-- What this task involves --
Look through the entries below for the line that contains "The width and", then set down that line and each one after it exactly, through the last.

(Pixel coordinate grounding data)
━━━━━━━━━━━━━━━━━━━━

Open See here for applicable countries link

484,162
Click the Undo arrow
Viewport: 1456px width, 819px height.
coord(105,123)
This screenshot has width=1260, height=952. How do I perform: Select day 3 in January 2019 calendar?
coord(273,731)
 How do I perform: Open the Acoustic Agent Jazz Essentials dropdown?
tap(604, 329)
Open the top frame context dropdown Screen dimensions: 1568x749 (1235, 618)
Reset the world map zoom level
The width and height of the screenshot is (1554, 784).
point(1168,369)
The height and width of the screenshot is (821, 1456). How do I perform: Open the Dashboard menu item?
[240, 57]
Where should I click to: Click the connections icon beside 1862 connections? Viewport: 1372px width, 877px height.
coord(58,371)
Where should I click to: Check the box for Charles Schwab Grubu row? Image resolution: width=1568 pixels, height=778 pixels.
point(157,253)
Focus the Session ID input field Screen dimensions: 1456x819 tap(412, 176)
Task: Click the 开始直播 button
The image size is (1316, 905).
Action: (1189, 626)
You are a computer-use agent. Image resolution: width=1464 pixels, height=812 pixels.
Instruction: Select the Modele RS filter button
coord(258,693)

━━━━━━━━━━━━━━━━━━━━

-- Output for this task --
The width and height of the screenshot is (1554, 784).
point(1168,369)
The height and width of the screenshot is (821, 1456). How do I perform: Open the Dashboard menu item?
[240, 57]
Where should I click to: Click the connections icon beside 1862 connections? Viewport: 1372px width, 877px height.
coord(58,371)
Where should I click to: Check the box for Charles Schwab Grubu row? Image resolution: width=1568 pixels, height=778 pixels.
point(157,253)
Focus the Session ID input field Screen dimensions: 1456x819 tap(412, 176)
Task: Click the 开始直播 button
The image size is (1316, 905).
Action: (1189, 626)
You are a computer-use agent. Image resolution: width=1464 pixels, height=812 pixels.
Instruction: Select the Modele RS filter button
coord(258,693)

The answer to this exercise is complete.